Пока авантюрист тщательно прятал свое ружье под сухими листьями, так долго служившими ему постелью, дон Торибио запер саквояж, вышел на тропу, окинул ее внимательным взглядом и свистнул два раза особым образом.
Ему почти мгновенно ответили таким же свистом.
Он вернулся в шалаш.
-- Спрятал? -- спросил он у авантюриста.
-- Да, я готов, -- ответил тот.
-- Так потрудись привести сюда мою лошадь... Ах! Позволь еще одно слово.
-- Говори.
-- Помни, что с этой минуты ты -- дон Гаспар Альварадо Бустаменте, командир шхуны "Санта-Каталина", пришедшей из Веракруса.
-- А ты дон Энрике Торибио Морено, богатый мексиканец, владелец моих товаров.
-- Очень хорошо, только смотри не проговорись как-нибудь. И будем при посторонних всегда говорить друге другом по-испански.

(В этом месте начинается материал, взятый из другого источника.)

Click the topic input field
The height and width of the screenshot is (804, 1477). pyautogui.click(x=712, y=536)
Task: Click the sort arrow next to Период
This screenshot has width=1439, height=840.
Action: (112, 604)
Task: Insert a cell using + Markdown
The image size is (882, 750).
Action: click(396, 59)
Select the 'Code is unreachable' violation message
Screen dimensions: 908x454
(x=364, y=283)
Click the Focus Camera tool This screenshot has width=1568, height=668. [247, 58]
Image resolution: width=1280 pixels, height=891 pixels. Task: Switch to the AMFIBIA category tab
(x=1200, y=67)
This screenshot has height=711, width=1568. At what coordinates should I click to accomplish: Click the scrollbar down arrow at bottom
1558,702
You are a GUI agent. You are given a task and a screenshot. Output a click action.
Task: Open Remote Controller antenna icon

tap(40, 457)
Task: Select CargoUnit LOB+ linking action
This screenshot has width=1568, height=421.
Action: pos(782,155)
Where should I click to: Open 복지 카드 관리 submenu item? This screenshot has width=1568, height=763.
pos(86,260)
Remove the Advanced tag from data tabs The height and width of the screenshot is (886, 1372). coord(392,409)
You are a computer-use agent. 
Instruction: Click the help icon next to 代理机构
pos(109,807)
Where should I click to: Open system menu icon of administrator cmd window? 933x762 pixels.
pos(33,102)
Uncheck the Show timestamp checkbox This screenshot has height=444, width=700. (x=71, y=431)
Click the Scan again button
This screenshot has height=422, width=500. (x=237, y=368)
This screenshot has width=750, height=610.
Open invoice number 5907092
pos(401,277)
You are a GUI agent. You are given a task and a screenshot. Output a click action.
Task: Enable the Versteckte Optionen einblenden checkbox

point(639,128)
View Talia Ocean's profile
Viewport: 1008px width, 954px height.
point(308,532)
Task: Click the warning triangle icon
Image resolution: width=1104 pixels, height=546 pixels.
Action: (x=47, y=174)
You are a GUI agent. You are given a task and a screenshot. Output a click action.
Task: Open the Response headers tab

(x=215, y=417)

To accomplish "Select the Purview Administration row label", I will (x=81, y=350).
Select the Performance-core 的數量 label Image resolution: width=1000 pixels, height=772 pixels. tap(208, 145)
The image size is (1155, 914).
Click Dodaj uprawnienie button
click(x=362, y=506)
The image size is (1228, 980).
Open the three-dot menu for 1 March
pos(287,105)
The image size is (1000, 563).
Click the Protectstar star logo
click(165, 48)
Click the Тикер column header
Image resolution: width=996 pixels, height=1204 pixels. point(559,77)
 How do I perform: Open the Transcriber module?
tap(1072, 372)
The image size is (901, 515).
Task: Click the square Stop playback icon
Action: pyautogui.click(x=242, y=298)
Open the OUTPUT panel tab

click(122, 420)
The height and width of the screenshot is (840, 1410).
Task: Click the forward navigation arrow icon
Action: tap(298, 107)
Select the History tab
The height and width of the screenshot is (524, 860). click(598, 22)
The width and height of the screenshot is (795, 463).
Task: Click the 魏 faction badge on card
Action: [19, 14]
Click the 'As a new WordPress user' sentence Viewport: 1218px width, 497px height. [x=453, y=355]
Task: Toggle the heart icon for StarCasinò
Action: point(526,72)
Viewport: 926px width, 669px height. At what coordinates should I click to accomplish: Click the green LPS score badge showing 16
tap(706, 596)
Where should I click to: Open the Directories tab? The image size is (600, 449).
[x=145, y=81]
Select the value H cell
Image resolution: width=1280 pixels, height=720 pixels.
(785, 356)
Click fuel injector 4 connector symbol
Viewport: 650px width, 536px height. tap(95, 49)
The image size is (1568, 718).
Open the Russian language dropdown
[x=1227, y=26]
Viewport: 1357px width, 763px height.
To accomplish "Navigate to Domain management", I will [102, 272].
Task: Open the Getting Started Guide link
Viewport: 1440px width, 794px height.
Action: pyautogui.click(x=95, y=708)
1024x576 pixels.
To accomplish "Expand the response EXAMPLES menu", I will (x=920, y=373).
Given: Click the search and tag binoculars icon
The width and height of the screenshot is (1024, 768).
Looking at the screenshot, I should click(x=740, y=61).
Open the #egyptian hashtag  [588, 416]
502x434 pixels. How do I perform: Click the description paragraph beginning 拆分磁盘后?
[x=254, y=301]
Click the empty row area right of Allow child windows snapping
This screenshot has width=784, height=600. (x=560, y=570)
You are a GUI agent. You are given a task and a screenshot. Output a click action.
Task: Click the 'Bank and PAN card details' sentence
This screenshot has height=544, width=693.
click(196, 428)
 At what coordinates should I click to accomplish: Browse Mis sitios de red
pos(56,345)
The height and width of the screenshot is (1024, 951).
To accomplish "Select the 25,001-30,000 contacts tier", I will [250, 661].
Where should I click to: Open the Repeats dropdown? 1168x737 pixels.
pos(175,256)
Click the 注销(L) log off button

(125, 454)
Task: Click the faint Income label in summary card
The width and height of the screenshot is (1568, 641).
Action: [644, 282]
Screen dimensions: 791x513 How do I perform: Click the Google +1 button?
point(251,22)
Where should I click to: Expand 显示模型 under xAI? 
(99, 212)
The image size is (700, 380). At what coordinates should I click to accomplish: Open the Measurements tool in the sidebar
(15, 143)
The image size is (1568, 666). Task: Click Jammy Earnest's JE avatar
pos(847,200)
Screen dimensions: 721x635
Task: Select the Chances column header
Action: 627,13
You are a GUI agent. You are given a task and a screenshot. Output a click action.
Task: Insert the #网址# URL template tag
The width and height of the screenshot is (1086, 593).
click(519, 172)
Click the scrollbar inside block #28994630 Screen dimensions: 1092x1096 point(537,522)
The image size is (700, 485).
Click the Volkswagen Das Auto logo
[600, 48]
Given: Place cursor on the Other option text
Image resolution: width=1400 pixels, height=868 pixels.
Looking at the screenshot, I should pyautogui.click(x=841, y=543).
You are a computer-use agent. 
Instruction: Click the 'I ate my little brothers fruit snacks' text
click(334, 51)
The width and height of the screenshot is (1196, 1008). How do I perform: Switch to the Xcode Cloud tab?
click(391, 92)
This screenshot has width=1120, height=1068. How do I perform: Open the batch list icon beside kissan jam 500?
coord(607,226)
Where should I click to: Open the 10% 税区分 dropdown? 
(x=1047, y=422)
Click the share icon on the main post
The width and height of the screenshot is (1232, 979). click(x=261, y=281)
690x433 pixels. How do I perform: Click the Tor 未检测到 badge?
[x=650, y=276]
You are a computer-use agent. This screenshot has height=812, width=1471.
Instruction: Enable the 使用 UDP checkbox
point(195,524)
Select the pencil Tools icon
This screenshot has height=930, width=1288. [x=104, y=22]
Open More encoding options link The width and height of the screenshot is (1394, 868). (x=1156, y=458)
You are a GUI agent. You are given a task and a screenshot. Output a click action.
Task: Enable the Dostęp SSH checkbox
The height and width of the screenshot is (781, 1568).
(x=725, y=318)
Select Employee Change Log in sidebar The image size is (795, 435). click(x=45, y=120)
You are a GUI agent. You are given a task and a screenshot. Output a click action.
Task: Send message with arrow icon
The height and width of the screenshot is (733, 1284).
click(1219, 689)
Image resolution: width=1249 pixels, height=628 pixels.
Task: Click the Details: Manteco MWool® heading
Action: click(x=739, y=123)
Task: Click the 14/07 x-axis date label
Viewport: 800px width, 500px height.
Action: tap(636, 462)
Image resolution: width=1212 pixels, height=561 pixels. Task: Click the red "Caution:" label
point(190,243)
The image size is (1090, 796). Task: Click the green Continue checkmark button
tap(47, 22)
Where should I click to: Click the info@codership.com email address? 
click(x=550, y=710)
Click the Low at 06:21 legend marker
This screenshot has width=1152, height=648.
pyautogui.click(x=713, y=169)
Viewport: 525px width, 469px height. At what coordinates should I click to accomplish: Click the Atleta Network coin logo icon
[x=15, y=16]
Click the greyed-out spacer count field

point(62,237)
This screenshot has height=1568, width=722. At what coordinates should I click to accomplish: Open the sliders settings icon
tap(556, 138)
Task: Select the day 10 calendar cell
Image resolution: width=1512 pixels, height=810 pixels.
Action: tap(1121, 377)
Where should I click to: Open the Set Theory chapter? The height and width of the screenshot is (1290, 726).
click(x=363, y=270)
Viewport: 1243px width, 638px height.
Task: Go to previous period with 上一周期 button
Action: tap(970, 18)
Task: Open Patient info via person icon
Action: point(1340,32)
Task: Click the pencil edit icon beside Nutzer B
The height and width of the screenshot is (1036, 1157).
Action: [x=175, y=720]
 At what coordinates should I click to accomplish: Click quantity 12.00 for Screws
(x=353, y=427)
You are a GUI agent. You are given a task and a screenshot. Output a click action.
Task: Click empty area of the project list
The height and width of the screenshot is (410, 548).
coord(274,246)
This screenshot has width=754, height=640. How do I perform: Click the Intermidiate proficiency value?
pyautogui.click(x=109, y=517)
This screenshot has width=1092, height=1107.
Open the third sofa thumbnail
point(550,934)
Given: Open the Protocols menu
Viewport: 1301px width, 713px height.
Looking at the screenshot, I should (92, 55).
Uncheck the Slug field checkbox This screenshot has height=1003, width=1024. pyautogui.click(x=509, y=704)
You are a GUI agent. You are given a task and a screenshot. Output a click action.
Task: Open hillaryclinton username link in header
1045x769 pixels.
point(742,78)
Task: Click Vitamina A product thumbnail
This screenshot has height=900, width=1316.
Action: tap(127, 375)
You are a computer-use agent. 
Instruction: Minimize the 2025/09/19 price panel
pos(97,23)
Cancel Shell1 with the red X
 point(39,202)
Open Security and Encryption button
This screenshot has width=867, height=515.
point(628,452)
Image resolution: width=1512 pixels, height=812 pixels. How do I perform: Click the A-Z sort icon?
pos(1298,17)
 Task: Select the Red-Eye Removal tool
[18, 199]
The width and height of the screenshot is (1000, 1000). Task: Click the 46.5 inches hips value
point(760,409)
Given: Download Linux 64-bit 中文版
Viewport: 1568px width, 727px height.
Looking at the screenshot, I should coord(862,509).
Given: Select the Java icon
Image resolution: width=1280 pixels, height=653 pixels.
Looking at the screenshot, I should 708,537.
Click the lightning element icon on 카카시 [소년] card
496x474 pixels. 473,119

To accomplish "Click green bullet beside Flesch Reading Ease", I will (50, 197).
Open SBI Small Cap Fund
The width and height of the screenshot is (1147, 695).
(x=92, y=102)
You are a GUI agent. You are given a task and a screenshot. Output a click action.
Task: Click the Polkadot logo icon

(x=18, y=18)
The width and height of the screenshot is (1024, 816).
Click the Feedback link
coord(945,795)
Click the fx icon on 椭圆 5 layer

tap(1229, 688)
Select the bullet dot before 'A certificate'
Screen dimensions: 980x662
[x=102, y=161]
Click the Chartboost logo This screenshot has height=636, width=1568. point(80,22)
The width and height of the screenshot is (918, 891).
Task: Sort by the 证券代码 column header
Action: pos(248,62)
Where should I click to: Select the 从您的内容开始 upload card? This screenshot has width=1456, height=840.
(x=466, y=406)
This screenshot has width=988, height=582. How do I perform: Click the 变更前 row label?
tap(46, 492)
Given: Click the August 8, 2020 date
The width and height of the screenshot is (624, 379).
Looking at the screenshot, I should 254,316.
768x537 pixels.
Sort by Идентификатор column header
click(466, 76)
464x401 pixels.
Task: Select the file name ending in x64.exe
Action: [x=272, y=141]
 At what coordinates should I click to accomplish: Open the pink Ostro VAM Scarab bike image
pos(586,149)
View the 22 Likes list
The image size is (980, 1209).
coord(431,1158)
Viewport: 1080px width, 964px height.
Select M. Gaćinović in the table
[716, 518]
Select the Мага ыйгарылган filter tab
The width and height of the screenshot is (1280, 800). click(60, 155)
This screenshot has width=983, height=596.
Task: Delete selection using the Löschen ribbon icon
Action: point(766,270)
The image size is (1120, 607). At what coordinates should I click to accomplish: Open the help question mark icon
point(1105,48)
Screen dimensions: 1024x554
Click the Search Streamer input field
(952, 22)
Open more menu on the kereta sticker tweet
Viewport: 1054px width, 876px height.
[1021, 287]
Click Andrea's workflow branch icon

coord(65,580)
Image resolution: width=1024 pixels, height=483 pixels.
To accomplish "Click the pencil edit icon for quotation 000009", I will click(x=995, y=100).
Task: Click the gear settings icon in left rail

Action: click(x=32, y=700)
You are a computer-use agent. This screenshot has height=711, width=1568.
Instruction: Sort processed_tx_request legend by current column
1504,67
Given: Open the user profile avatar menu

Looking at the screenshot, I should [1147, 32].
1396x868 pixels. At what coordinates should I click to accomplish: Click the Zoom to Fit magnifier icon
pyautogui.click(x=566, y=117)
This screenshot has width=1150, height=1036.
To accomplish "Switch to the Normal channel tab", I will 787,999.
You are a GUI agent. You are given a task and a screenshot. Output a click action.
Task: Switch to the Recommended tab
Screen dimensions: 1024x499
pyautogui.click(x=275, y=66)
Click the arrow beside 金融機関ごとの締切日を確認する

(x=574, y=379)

-- Разумеется. Если тебе нечего больше сообщить мне, я приведу твою лошадь.
-- Веди.
Минут пять авантюрист был в отсутствии и вернулся со стороны дороги.
-- Лошадь готова, -- сказал он.
В эту минуту раздался топот лошадей, скачущих во весь опор.
Товарищи вышли из шалаша.
Это скакал верхом негр, ведя другую лошадь под уздцы.
Он остановил лошадей перед шалашом и почтительно поклонился мексиканцу.
-- Сеньор дон Гаспар, -- сказал дон Торибио, -- я думаю, вы напрасно будете ждать дальше того человека, о котором говорили. Судя по всему, он уже не придет.
-- Я разделяю ваше мнение, сеньор кабальеро, -- тотчас ответил Бартелеми, отважно входя в свою роль, -- да и мне больше нельзя оставаться здесь: я должен ехать на шхуну.
-- Як вашим услугам, сеньор кабальеро. Прошу вас взять лошадь, которую я приготовил для вас, и принять эту шпагу взамен сломанной.
-- Тысячу раз благодарю вас, кабальеро.
Все это было сказано на чистейшем кастильском наречии.
Оба вскочили в седло и поскакали к Картахене, куда прибыли без малого в пять часов пополудни.
Негр, невольник дона Энрике Торибио, следовал за ними на почтительном расстоянии, даже не стараясь уяснить себе, что произошло в его отсутствие.